- _Directions_:
Every line below is to be copied exactly, with the pictures left out.

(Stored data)
▬▬▬
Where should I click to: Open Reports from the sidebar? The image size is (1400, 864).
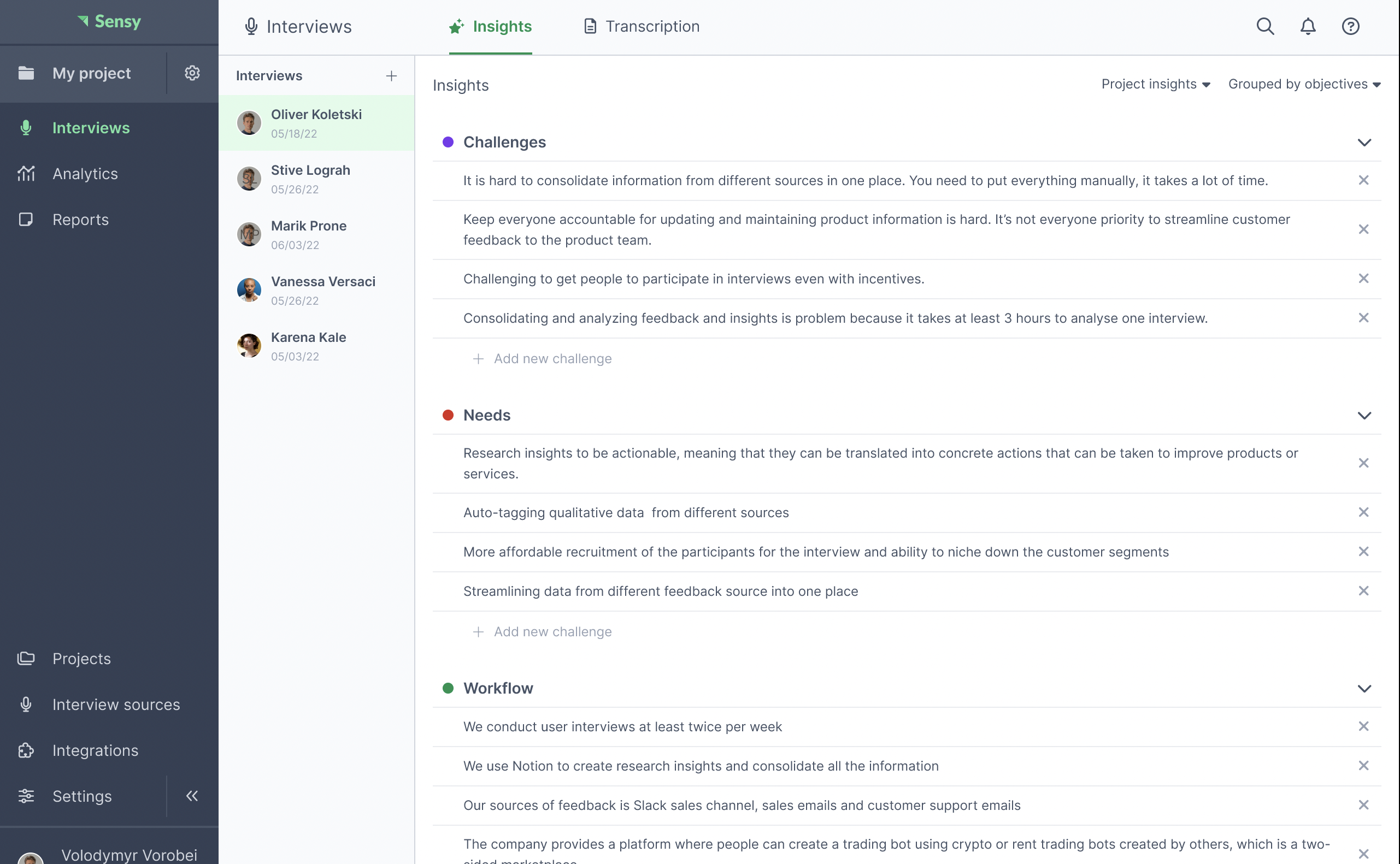pyautogui.click(x=80, y=220)
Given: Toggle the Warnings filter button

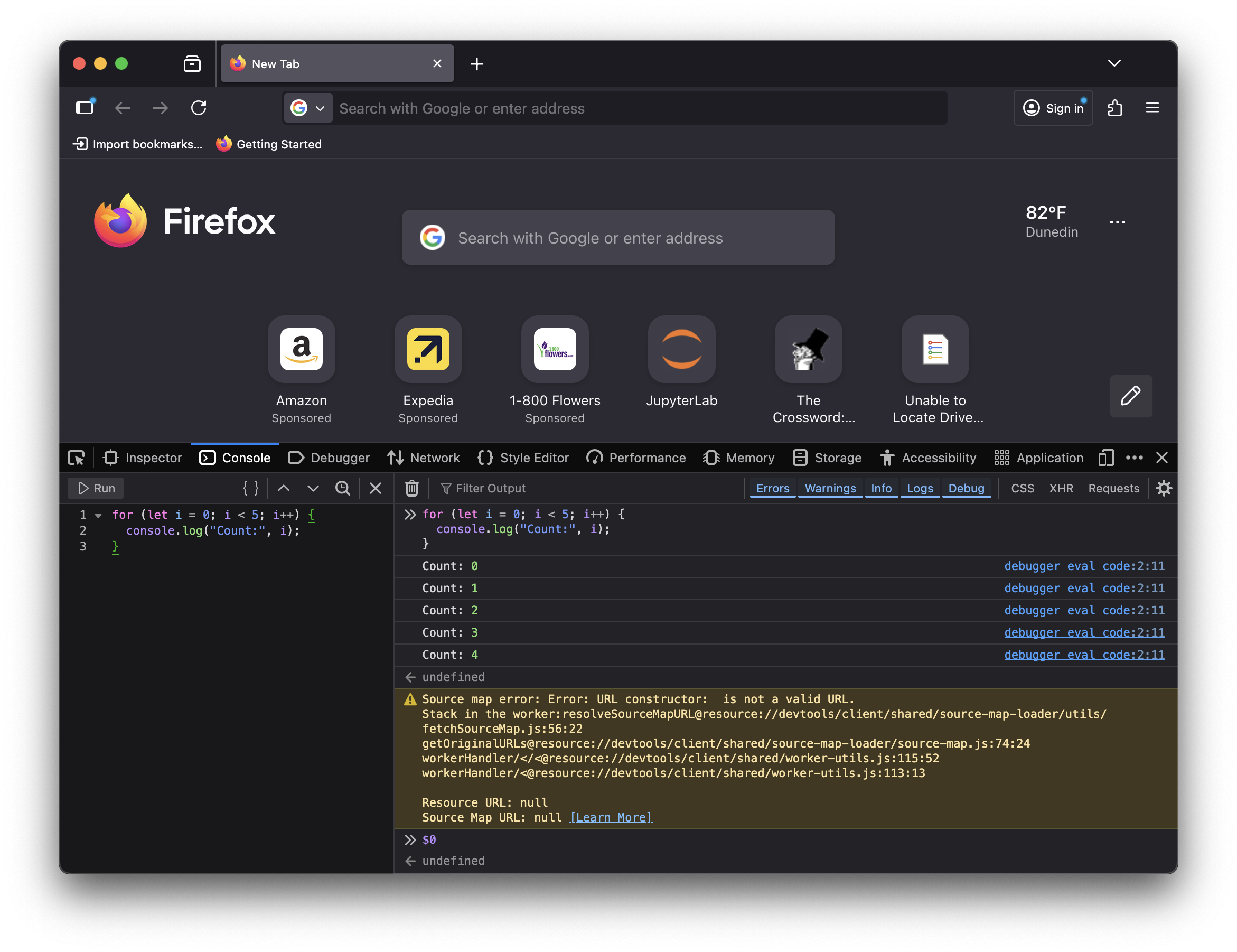Looking at the screenshot, I should pyautogui.click(x=830, y=488).
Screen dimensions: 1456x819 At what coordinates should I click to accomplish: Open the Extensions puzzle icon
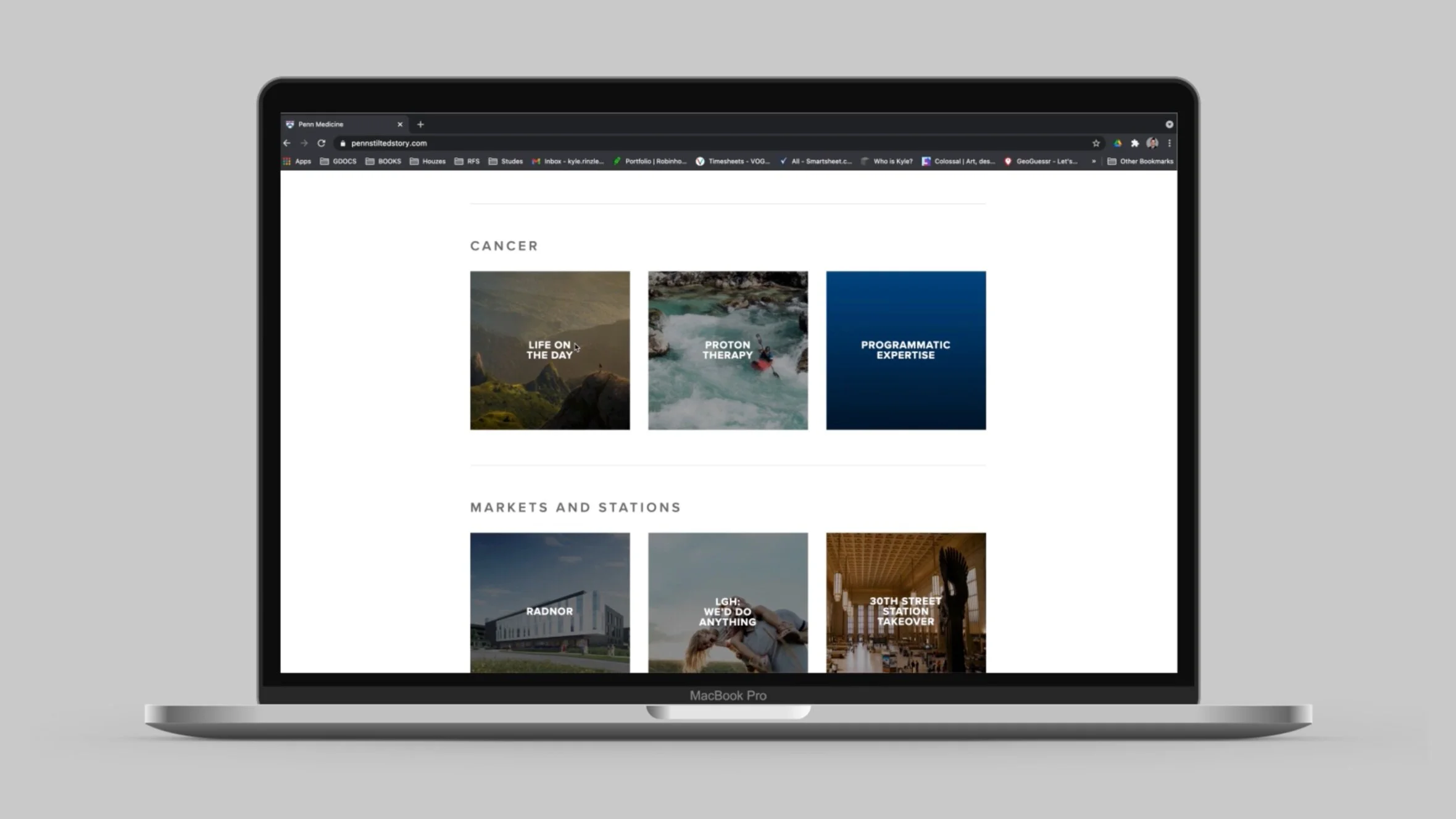tap(1134, 143)
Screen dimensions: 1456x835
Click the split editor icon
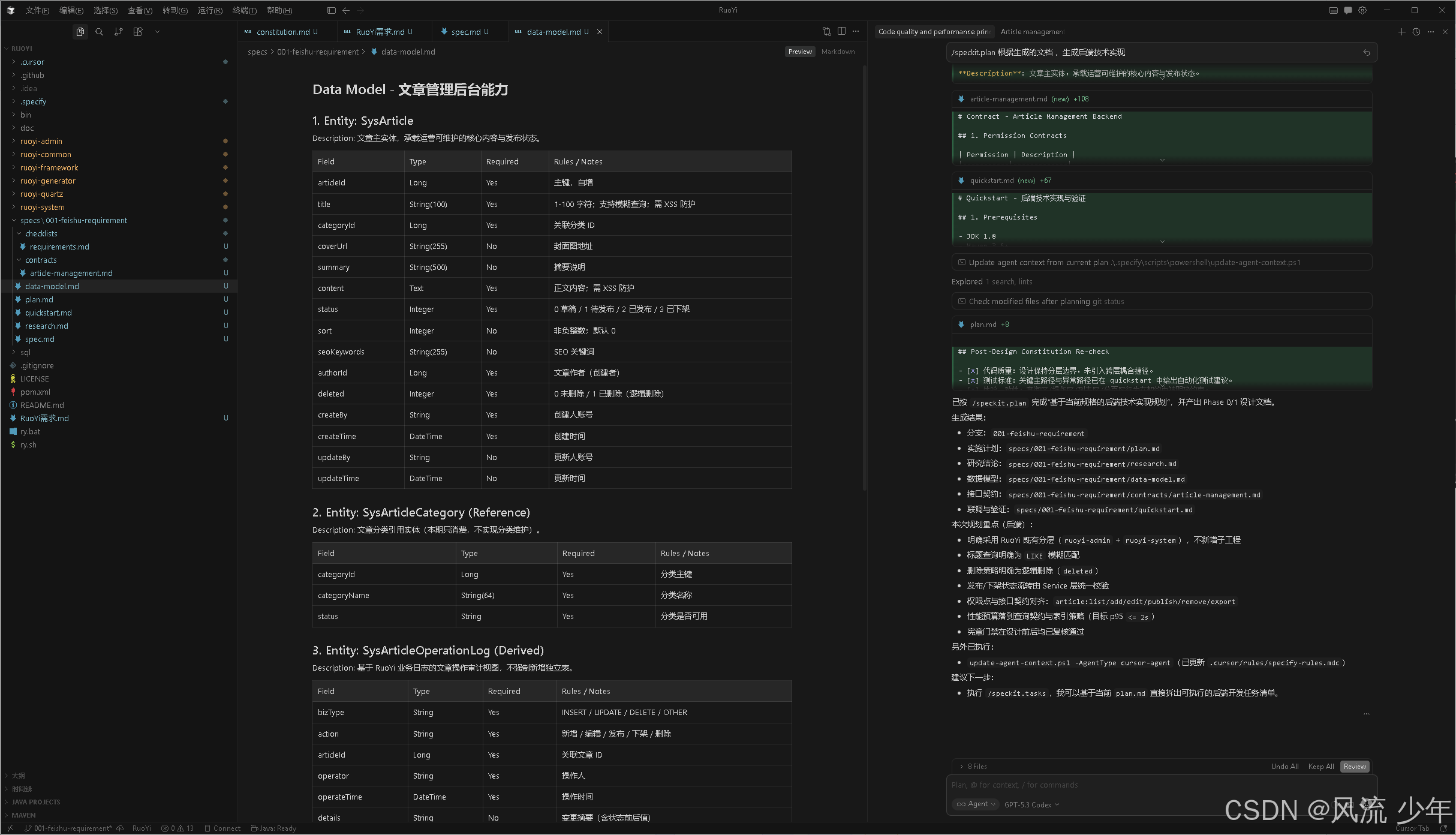coord(841,31)
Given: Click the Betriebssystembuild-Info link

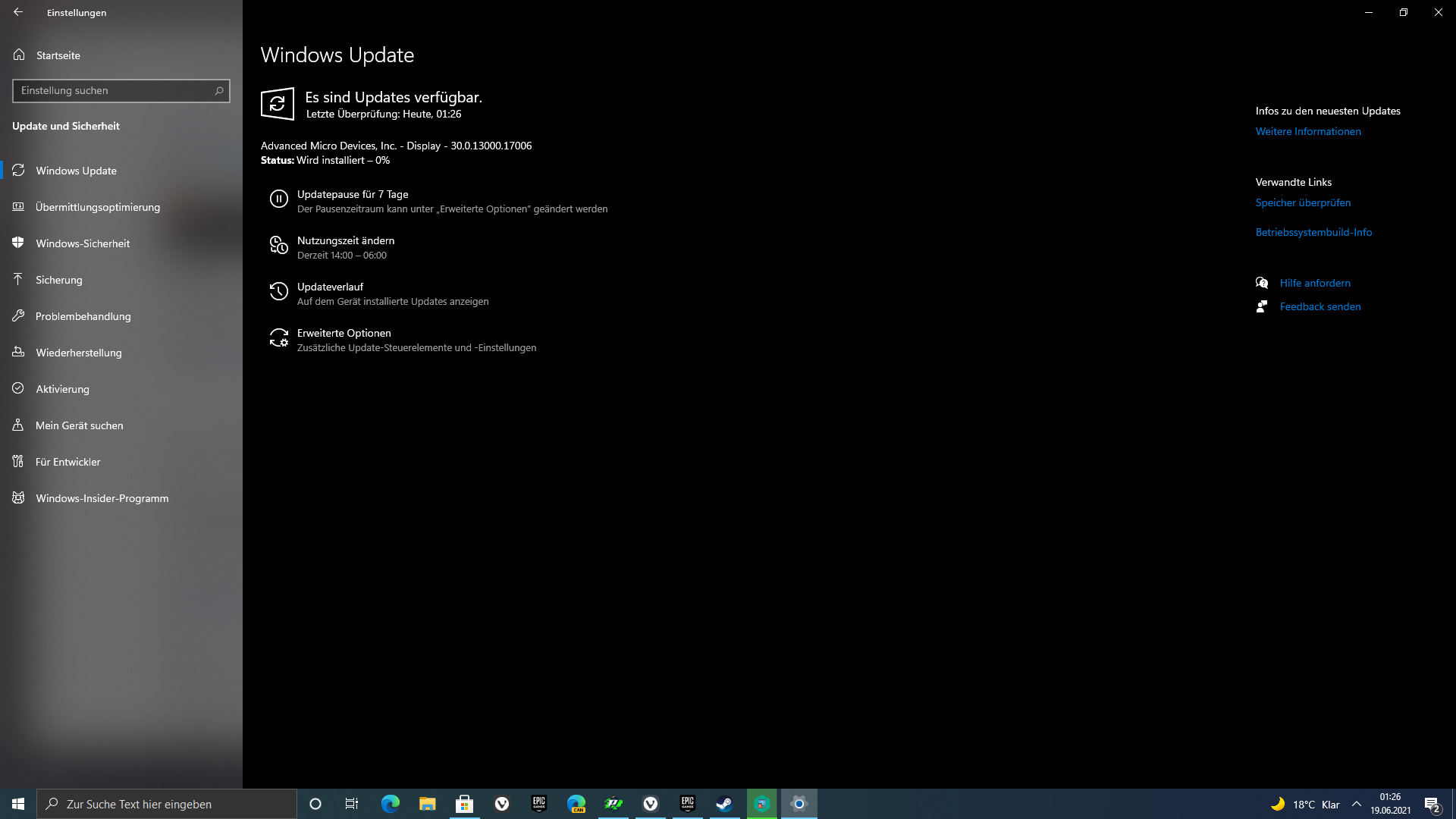Looking at the screenshot, I should (1313, 232).
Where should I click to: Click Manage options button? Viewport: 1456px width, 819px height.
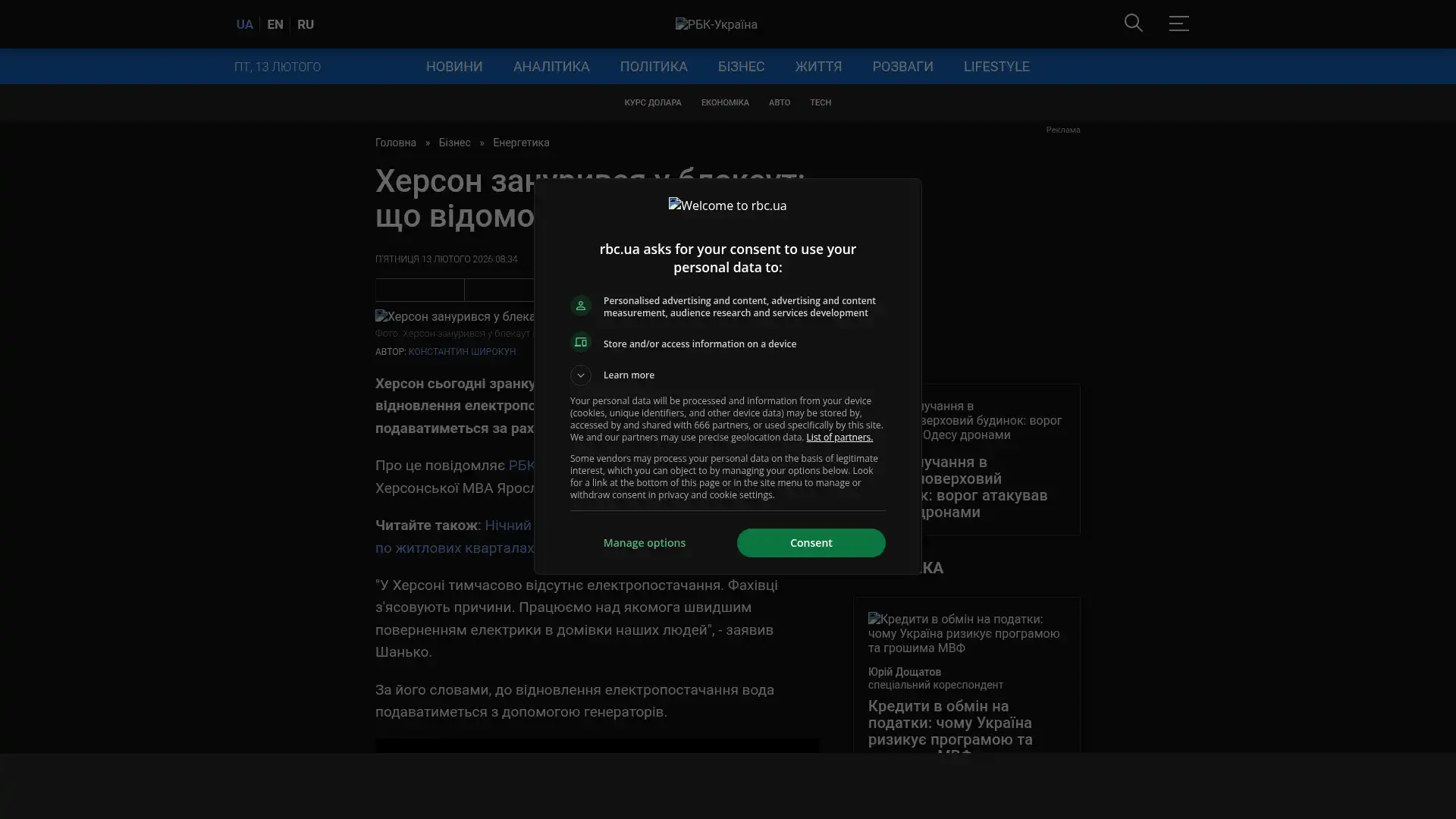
▬▬▬
- _Solution to this exercise_:
Where should I click to: Open Reports from the sidebar? The image size is (1400, 864).
pyautogui.click(x=80, y=220)
Given: Toggle the Warnings filter button

Looking at the screenshot, I should pyautogui.click(x=830, y=488).
Screen dimensions: 1456x819 At what coordinates should I click to accomplish: Open the Extensions puzzle icon
tap(1134, 143)
Screen dimensions: 1456x835
Click the split editor icon
coord(841,31)
Given: Click the Betriebssystembuild-Info link

Looking at the screenshot, I should (1313, 232).
Where should I click to: Click Manage options button? Viewport: 1456px width, 819px height.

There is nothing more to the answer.